_WHAT IS EXPECTED_
With nothing added or dropped, copy the data that follows exactly.

Stored records:
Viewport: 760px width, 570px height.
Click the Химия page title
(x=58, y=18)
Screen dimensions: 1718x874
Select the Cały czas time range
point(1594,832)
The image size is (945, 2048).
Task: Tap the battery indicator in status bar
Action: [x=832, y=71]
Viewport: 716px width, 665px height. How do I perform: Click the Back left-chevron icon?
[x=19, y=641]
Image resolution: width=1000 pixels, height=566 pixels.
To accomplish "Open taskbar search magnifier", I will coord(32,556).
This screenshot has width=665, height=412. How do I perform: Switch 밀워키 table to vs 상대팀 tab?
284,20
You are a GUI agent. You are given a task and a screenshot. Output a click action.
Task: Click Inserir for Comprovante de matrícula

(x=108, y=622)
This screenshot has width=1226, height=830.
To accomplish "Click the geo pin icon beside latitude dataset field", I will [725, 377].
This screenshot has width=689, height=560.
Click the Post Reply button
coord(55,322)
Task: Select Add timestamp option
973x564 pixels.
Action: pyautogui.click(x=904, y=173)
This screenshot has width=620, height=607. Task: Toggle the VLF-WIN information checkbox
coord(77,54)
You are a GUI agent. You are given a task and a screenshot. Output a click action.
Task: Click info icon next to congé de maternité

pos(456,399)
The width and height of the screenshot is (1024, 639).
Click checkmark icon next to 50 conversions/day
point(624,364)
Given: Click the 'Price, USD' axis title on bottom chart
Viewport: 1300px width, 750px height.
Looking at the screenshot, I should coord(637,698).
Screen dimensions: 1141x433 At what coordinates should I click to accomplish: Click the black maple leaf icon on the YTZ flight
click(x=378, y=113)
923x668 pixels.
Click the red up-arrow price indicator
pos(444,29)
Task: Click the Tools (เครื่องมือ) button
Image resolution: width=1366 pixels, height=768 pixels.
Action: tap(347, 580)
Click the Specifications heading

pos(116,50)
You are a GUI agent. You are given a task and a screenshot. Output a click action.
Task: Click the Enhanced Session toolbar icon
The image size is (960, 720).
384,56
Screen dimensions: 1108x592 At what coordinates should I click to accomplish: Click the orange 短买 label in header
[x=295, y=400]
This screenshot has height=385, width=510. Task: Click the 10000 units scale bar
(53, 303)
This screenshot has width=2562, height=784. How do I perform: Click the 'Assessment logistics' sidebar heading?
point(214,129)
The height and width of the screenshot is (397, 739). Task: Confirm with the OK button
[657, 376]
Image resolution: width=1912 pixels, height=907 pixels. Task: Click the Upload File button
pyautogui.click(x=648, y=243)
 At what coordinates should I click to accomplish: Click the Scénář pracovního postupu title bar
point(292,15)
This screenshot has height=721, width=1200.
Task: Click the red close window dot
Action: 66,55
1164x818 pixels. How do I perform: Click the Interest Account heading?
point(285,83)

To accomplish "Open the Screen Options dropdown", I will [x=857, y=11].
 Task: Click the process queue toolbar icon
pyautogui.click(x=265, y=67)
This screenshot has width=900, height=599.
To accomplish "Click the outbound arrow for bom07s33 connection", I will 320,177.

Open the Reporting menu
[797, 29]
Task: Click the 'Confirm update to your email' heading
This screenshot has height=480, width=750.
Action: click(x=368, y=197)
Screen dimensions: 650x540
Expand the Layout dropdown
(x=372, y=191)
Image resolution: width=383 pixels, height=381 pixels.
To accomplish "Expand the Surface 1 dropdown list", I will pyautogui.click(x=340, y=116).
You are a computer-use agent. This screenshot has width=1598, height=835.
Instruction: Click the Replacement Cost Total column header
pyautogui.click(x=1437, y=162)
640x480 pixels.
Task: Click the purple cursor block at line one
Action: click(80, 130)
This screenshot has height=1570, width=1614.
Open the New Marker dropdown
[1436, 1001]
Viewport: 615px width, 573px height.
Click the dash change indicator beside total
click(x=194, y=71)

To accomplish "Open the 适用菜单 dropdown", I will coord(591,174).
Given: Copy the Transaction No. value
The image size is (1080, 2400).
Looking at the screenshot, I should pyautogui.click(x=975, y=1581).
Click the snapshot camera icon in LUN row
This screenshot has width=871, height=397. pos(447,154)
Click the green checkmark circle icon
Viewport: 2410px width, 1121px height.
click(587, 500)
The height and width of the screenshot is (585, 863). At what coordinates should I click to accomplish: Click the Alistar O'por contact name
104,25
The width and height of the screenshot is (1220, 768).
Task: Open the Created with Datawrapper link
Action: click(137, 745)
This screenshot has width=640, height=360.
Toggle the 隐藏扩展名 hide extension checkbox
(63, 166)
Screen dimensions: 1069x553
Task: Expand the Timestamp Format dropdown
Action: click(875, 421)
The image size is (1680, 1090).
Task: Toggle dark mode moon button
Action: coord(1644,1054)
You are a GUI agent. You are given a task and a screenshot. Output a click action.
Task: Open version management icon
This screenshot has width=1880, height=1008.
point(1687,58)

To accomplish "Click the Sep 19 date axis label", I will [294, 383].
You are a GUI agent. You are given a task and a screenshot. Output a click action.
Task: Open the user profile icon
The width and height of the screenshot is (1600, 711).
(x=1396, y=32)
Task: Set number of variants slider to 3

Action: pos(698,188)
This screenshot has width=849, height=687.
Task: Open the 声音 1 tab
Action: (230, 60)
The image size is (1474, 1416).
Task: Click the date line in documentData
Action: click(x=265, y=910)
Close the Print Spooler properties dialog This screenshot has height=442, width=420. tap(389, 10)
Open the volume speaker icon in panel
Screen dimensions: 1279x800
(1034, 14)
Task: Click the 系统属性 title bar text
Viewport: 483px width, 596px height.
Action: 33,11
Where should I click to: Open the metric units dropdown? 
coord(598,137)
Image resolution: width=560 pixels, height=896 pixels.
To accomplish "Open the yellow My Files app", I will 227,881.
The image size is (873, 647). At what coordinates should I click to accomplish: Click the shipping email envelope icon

_COMPLETED TASK_
Viewport: 760px width, 570px height.
Click the Химия page title
(x=58, y=18)
Screen dimensions: 1718x874
Select the Cały czas time range
point(1594,832)
The image size is (945, 2048).
Task: Tap the battery indicator in status bar
Action: [x=832, y=71]
Viewport: 716px width, 665px height. How do I perform: Click the Back left-chevron icon?
[x=19, y=641]
Image resolution: width=1000 pixels, height=566 pixels.
To accomplish "Open taskbar search magnifier", I will coord(32,556).
This screenshot has width=665, height=412. How do I perform: Switch 밀워키 table to vs 상대팀 tab?
284,20
You are a GUI agent. You are given a task and a screenshot. Output a click action.
Task: Click Inserir for Comprovante de matrícula

(x=108, y=622)
This screenshot has width=1226, height=830.
To accomplish "Click the geo pin icon beside latitude dataset field", I will [725, 377].
This screenshot has width=689, height=560.
Click the Post Reply button
coord(55,322)
Task: Select Add timestamp option
973x564 pixels.
Action: pyautogui.click(x=904, y=173)
This screenshot has width=620, height=607. Task: Toggle the VLF-WIN information checkbox
coord(77,54)
You are a GUI agent. You are given a task and a screenshot. Output a click action.
Task: Click info icon next to congé de maternité

pos(456,399)
The width and height of the screenshot is (1024, 639).
Click checkmark icon next to 50 conversions/day
point(624,364)
Given: Click the 'Price, USD' axis title on bottom chart
Viewport: 1300px width, 750px height.
Looking at the screenshot, I should coord(637,698).
Screen dimensions: 1141x433 At what coordinates should I click to accomplish: Click the black maple leaf icon on the YTZ flight
click(x=378, y=113)
923x668 pixels.
Click the red up-arrow price indicator
pos(444,29)
Task: Click the Tools (เครื่องมือ) button
Image resolution: width=1366 pixels, height=768 pixels.
Action: tap(347, 580)
Click the Specifications heading

pos(116,50)
You are a GUI agent. You are given a task and a screenshot. Output a click action.
Task: Click the Enhanced Session toolbar icon
The image size is (960, 720).
384,56
Screen dimensions: 1108x592 At what coordinates should I click to accomplish: Click the orange 短买 label in header
[x=295, y=400]
This screenshot has height=385, width=510. Task: Click the 10000 units scale bar
(53, 303)
This screenshot has width=2562, height=784. How do I perform: Click the 'Assessment logistics' sidebar heading?
point(214,129)
The height and width of the screenshot is (397, 739). Task: Confirm with the OK button
[657, 376]
Image resolution: width=1912 pixels, height=907 pixels. Task: Click the Upload File button
pyautogui.click(x=648, y=243)
 At what coordinates should I click to accomplish: Click the Scénář pracovního postupu title bar
point(292,15)
This screenshot has height=721, width=1200.
Task: Click the red close window dot
Action: 66,55
1164x818 pixels. How do I perform: Click the Interest Account heading?
point(285,83)

To accomplish "Open the Screen Options dropdown", I will [x=857, y=11].
 Task: Click the process queue toolbar icon
pyautogui.click(x=265, y=67)
This screenshot has width=900, height=599.
To accomplish "Click the outbound arrow for bom07s33 connection", I will 320,177.

Open the Reporting menu
[797, 29]
Task: Click the 'Confirm update to your email' heading
This screenshot has height=480, width=750.
Action: click(x=368, y=197)
Screen dimensions: 650x540
Expand the Layout dropdown
(x=372, y=191)
Image resolution: width=383 pixels, height=381 pixels.
To accomplish "Expand the Surface 1 dropdown list", I will pyautogui.click(x=340, y=116).
You are a computer-use agent. This screenshot has width=1598, height=835.
Instruction: Click the Replacement Cost Total column header
pyautogui.click(x=1437, y=162)
640x480 pixels.
Task: Click the purple cursor block at line one
Action: click(80, 130)
This screenshot has height=1570, width=1614.
Open the New Marker dropdown
[1436, 1001]
Viewport: 615px width, 573px height.
Click the dash change indicator beside total
click(x=194, y=71)

To accomplish "Open the 适用菜单 dropdown", I will coord(591,174).
Given: Copy the Transaction No. value
The image size is (1080, 2400).
Looking at the screenshot, I should pyautogui.click(x=975, y=1581).
Click the snapshot camera icon in LUN row
This screenshot has width=871, height=397. pos(447,154)
Click the green checkmark circle icon
Viewport: 2410px width, 1121px height.
click(587, 500)
The height and width of the screenshot is (585, 863). At what coordinates should I click to accomplish: Click the Alistar O'por contact name
104,25
The width and height of the screenshot is (1220, 768).
Task: Open the Created with Datawrapper link
Action: click(137, 745)
This screenshot has width=640, height=360.
Toggle the 隐藏扩展名 hide extension checkbox
(63, 166)
Screen dimensions: 1069x553
Task: Expand the Timestamp Format dropdown
Action: click(875, 421)
The image size is (1680, 1090).
Task: Toggle dark mode moon button
Action: coord(1644,1054)
You are a GUI agent. You are given a task and a screenshot. Output a click action.
Task: Open version management icon
This screenshot has width=1880, height=1008.
point(1687,58)

To accomplish "Click the Sep 19 date axis label", I will [294, 383].
You are a GUI agent. You are given a task and a screenshot. Output a click action.
Task: Open the user profile icon
The width and height of the screenshot is (1600, 711).
(x=1396, y=32)
Task: Set number of variants slider to 3

Action: pos(698,188)
This screenshot has width=849, height=687.
Task: Open the 声音 1 tab
Action: (230, 60)
The image size is (1474, 1416).
Task: Click the date line in documentData
Action: click(x=265, y=910)
Close the Print Spooler properties dialog This screenshot has height=442, width=420. tap(389, 10)
Open the volume speaker icon in panel
Screen dimensions: 1279x800
(1034, 14)
Task: Click the 系统属性 title bar text
Viewport: 483px width, 596px height.
Action: 33,11
Where should I click to: Open the metric units dropdown? 
coord(598,137)
Image resolution: width=560 pixels, height=896 pixels.
To accomplish "Open the yellow My Files app", I will 227,881.
The image size is (873, 647). At what coordinates should I click to accomplish: Click the shipping email envelope icon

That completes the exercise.